The 39-year-old took the money meant for survivors using pre-paid credit cards, despite having no personal connection to the tragedy, which she used to fund trips to Dubai and Los Angeles, expensive dinners and online gambling.
She was charged with two counts of fraud by abuse of position, one count of theft by an employee and one count of money laundering.
McDonagh who was described in court as a “serial fraudster” who “lived beyond her means” has been bailed and a sentencing date has yet to be set.
Homeless Derrick Peters, 58, lied about living in Grenfell Tower to get a shorter sentence for burglary.

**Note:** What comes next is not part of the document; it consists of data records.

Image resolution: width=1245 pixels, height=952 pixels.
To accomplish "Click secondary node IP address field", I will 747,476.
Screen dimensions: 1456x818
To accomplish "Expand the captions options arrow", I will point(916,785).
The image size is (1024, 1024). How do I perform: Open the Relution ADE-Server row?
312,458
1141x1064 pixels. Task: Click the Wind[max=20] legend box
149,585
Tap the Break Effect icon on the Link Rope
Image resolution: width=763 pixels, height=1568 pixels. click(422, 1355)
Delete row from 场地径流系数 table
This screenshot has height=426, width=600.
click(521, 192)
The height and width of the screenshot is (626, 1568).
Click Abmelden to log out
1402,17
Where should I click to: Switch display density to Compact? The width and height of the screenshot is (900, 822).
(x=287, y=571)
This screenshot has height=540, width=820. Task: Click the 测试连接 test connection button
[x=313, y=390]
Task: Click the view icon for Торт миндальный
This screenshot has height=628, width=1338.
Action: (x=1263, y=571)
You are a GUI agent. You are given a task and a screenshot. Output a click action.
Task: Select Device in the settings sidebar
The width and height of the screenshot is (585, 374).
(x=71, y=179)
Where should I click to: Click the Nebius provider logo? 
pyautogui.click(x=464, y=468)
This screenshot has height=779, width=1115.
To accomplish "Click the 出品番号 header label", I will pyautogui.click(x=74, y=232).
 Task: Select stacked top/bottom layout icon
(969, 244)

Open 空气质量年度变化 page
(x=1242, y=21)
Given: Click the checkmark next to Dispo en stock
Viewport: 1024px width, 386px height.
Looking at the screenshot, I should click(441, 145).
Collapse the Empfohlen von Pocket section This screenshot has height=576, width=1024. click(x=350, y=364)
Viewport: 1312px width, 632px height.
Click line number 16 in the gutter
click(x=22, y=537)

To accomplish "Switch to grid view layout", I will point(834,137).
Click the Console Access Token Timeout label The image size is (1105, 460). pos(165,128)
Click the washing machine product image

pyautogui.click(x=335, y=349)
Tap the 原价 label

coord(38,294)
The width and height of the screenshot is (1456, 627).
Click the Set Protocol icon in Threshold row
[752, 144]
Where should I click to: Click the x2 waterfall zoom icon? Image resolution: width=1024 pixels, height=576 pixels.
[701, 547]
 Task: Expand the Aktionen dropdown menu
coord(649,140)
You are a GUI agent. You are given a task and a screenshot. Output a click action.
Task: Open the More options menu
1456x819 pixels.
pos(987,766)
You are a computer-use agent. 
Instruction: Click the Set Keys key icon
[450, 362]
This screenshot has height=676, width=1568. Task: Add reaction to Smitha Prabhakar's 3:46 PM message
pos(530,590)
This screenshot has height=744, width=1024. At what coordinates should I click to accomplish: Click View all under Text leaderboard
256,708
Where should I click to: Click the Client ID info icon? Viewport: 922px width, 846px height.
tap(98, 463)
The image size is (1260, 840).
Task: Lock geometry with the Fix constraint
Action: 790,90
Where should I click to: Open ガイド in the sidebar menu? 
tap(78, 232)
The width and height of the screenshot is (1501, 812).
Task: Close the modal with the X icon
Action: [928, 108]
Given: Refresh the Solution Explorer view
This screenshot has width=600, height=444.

He was put behind bars after falsely telling a judge he had lost all his belongings in the blaze.
His lies meant he put up in free four-star hotel accommodation worth £38,784, courtesy of Kensington and Chelsea Council .
Now Peters, who pleaded guilty to two counts of fraud and perverting the course of justice will spend the next six years in jail.
This includes a three year and four month sentence for two counts of fraud by false representation, 20 months for one count of perverting the course of justice and 12 months after being resentenced for previous count of burglary - all to be be served consecutively.
Tommy Brooks and Elaine Douglas
Tommy Brooks, 52, and Elaine Douglas, 51, were described as “parasitic” after they claimed to be victims of the devastating fire in order to freeload a combined £125,000 in financial support.
The duo claimed they had lived on the 19th floor of the building but they had been staying with friends the night of the tragedy. Douglas had claimed £67,125.35 and Brooks had received £58,396.89 in financial support after the fire as well as free hotel accommodation by the time their fraud was discovered by the authorities.
They were sentenced at the same court on July 13, with Douglas receiving three years imprisonment and Brooks receiving three years and three months.
Gamoota pretended his dad died in the fire to get hundreds of pounds in cash and a free hotel stay, where he racked up a large room service bill.
The 31-year-old was sentenced to 18 months in prison after pleading guilty to two fraud charges in June this year.
He claimed he had been living on the 24th floor of the tower with his dad, who he pretended had died in the devastating fire.
In reality he was living with his mum in Croydon and his dad was living abroad.
To make his fraud more convincing, Gamoota researched a newspaper article about one of the 71 real victims of the fire, and used their name and details - pretending they were his dad - to make his claims for free hotel accommodation and cash sound more convincing.
He also made Internet searches using the words “Grenfell Tower Fraud”.
Gamoota was able to receive £500 in cash, although he had applied for £5,000 and he received £910 worth of free hotel accommodation over nine days, and a £354 room service bill. He was sentenced to three years and two month’s imprisonment at the court.
Antonio Gouveia fraudulently claimed more than £50,000 after pretending to be a victim of the Grenfell Tower disaster.
The 33-year-old homeless man came forward days after the disaster, claiming to have lived in Flat 42 on the seventh floor of the tower.
Gouveia claimed nine months free accommodation at a Marble Arch hotel, worth £155 a night, as well as £260 in emergency cash, a £249.99 Google Chromebook laptop.
His hotel stay alone was worth a total of £53,456.76.
The cash and hotel accommodation were given to him after he turned up at Westway Centre, a hub for the emergency efforts at the time of the fire.